The other was Ellen McIlwaine, described as a “fiery slide guitarist and blues singer”.  She was almost exactly one year older than I and was performing when I was a heavy music listener. Yet I had had never heard of her. I spent some time on Youtube listening to her this morning and, nope. I appreciate what she accomplished, as a woman and as a musician but I can’t say I would ever be a fan.

And there’s the thing, one can appreciate a skill, a talent without actually liking the results of that skill or talent. I’m just not a slide guitar fan. Watching a video of her play is totally amazing. Listening to the ‘sounds’ she makes – incredible. Wanting to hear more? No thanks. Not for me.

A lot of people don’t seem to get the ‘appreciate but not like’ concept. How hard is it to step back from something – art, music, writing – look at the technical creativity, and acknowledge it’s value while also just not feel it.

My taste in art is rather pedestrian. I like things that look like what they are. Total lack of imagination on my part, I’m thinking. I love how artists paint light – this fascinates me. Caravaggio – oh my word, could that man paint light.
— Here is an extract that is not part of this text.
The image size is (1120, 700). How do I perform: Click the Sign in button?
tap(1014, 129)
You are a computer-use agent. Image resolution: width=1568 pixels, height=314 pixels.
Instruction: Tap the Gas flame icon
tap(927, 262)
Just blows me away every time.

On the other hand, once I spent time with his work, Jackson Pollock also wowed me. Hardly figurative, yet he captures my emotions. I stand in awe and get goosebumps.

I think my brain has dumped enough this morning. It’s Sunday and therefore major house cleaning day but as a reward, also pizza day! Yay pizza!

If you think about it

you probably would never eat an animal product. Or that could just be me. I do not wish to be reminded that what I’m eating used to be alive or is produced by another mammal – you know like milk, or – eggs. Think about what an egg is – eww! I can’t cook a whole chicken because even after it is de-feathered and cleaned up it still looks like a chicken.

Still –

Today I made my favorite meal for lunch (we eat our major meal at what most people would call lunch time) – boneless country pork ribs and mashed sweet potatoes.

Which brings me to the topic of BBQ. I love me some BBQ and I’m not fussy what kind, Texas BBQ, Southern BBQ, even Carolina BBQ. Without doing any Googling, and from memory and common knowledge, I can tell you: Texas BBQ is beef with a tomato based sauce, Southern BBQ is pork, also with a tomato based sauce but different spices and Carolina BBQ is usually pork with a vinegar based sauce. (OK, here’s a link to some BBQ info.) I will eat them all, no preference really, tho I tend towards pork with a tangy sauce – I don’t do sweet BBQ sauce as a general rule.

I have never cooked food outside on a portable stove ie: grill over an open flame. I don’t even like eating outside, much less cooking outside – I don’t get the attraction. I do prefer a gas stove inside but I do worry about it – fire – inside….ummm, no, scary. (Don’t even start with the cozy fireplace nonsense – why do people start fires inside their homes, isn’t that something we all try to avoid? Oh yes, there are pyromaniacs and insurance cheats, wait, I’m getting off topic here.)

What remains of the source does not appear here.